Lógica (pati) difusa

 

Usted ha entrado en esta página buscando un contenido técnico vinculado al entorno digital, quizás su intención es conocer la definición de algoritmo. Aquí la tiene, Algoritmo: conjunto de reglas que aplicadas sistemáticamente  a unos datos de entrada apropiados, resuelven un problema en un número finito de pasos elementales. [1]

Nuestra conducta  y nuestras decisiones son la aplicación de un algoritmo, si tú me dices ven, me voy contigo. ¿Lo ve?  No ha hecho falta que nos líen con una compleja maraña de datos, simplemente ha sido necesaria  una frase  condicional, pronunciada en el momento oportuno y  ante la persona adecuada,  para resolver un  problema amoroso.  Si dices x, entonces yo z.

La otra tarde vi llover, vi gente correr y no estabas tú, ya no sé cuánto me quieres, si me extrañas o me engañas, solo sé que vi llover, vi gente correr y no estabas tú

¡Qué fácil se lo ponemos al algoritmo!  No sabe nada de la vida orgánica, de los sentimientos humanos, de nuestras tragedias y desventuras y, sin embargo, conoce nuestras entretelas más íntimas, sabe cuando estamos tristes, optimistas, preñadas sin que aún  lo sepamos, decepcionados,  alegres y hasta un poco piripis.  El ejemplo de la letra del bolero que cantaba Armando Manzanero — vaya nombre inapropiado para un cantante—, es un ejemplo muy útil de la capacidad de la máquina, del ingenio programado para saber y desentrañar  estados de ánimo.
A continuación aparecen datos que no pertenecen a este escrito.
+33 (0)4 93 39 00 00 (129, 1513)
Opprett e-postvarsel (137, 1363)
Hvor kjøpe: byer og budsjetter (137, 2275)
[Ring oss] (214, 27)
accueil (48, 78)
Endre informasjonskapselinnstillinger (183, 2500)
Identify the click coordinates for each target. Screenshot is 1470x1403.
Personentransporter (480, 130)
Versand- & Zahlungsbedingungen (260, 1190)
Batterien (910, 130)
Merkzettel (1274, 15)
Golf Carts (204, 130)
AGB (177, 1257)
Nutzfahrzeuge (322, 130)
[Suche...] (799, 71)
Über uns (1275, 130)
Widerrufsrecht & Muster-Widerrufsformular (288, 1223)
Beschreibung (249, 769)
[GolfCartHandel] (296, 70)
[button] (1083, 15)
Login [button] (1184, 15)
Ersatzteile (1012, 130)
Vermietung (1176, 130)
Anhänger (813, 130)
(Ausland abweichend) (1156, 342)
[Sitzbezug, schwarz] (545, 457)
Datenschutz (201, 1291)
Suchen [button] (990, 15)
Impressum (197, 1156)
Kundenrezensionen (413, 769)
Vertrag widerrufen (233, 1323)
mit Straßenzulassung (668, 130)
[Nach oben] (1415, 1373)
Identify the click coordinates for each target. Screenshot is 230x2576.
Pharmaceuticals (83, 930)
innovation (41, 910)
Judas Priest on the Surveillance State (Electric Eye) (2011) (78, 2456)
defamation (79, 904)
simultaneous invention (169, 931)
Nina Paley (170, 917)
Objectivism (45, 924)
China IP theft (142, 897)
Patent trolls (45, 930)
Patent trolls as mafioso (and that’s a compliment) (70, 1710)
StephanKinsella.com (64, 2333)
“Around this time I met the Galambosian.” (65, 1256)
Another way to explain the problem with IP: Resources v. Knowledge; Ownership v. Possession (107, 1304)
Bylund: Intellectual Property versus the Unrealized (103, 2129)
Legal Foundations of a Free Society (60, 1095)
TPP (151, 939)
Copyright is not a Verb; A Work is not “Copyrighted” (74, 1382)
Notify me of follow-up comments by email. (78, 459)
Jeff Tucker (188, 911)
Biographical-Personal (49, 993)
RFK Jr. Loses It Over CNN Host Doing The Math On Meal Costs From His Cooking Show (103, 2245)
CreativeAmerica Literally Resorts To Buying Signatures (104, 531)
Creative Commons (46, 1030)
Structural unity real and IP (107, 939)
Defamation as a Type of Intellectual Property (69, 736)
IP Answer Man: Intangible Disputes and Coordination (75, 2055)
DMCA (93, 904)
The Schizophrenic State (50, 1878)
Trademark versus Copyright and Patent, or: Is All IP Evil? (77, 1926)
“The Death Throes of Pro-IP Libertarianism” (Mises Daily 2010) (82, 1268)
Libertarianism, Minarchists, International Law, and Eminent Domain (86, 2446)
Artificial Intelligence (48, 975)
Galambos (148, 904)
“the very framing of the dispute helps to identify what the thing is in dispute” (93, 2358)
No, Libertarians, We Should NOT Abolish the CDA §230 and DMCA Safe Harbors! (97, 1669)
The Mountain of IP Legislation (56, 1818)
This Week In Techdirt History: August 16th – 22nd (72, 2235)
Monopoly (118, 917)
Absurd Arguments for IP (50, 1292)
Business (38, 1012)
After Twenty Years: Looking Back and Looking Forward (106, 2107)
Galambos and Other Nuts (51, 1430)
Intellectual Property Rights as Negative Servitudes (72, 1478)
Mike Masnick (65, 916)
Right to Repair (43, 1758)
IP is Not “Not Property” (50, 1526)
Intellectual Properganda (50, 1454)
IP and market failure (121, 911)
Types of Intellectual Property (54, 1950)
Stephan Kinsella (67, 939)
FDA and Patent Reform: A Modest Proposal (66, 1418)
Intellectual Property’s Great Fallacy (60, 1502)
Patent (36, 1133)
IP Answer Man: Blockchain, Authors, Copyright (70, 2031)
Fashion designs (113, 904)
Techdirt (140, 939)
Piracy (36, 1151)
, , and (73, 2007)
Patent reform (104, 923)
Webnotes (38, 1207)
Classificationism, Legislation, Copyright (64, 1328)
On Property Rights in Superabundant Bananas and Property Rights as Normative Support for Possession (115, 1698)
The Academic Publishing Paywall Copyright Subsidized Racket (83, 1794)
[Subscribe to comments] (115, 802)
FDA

El algoritmo nos da respuestas conforme a nuestras necesidades, queramos o no. La cuestión es que las  necesidades obedecen a un designio de consumo ciego. La  gente que atiende las propuestas de la máquina, acaba despojándose de su voluntad —delega su propio algoritmo mental a un tercero que resuelve  por nosotros (google, por ejemplo)— y culmina  la cesión de soberanía personal más impensable desde los tiempos del primer trilobite.   

La otra tarde no llovía, soplaba viento de noroeste y estabas tú y todos los demás. La gente de La Charca literaria, presentaba el libro Vida subacuática, un compendio de  preciosos algoritmos narrativos y poéticos.  

El título de este artículo tiene la intención de atraer a nuestra web a miles de navegantes, ya saben, la técnica de la palabra clave. Teclearán  algoritmo,  y ¡zas!  aumentará  el número de visitantes. Y quizás alguno de estos ocasionales lectores se convertirá un día en colaborador y  en el próximo libro, también nuestro futuro colega, bendecirá el día que un algoritmo lo condujo a estas páginas.  


[1] Ricardo Peña Martín: De Euclides a Java, la historia de los algoritmos y de los lenguajes de programación. Editorial Nívola (2006).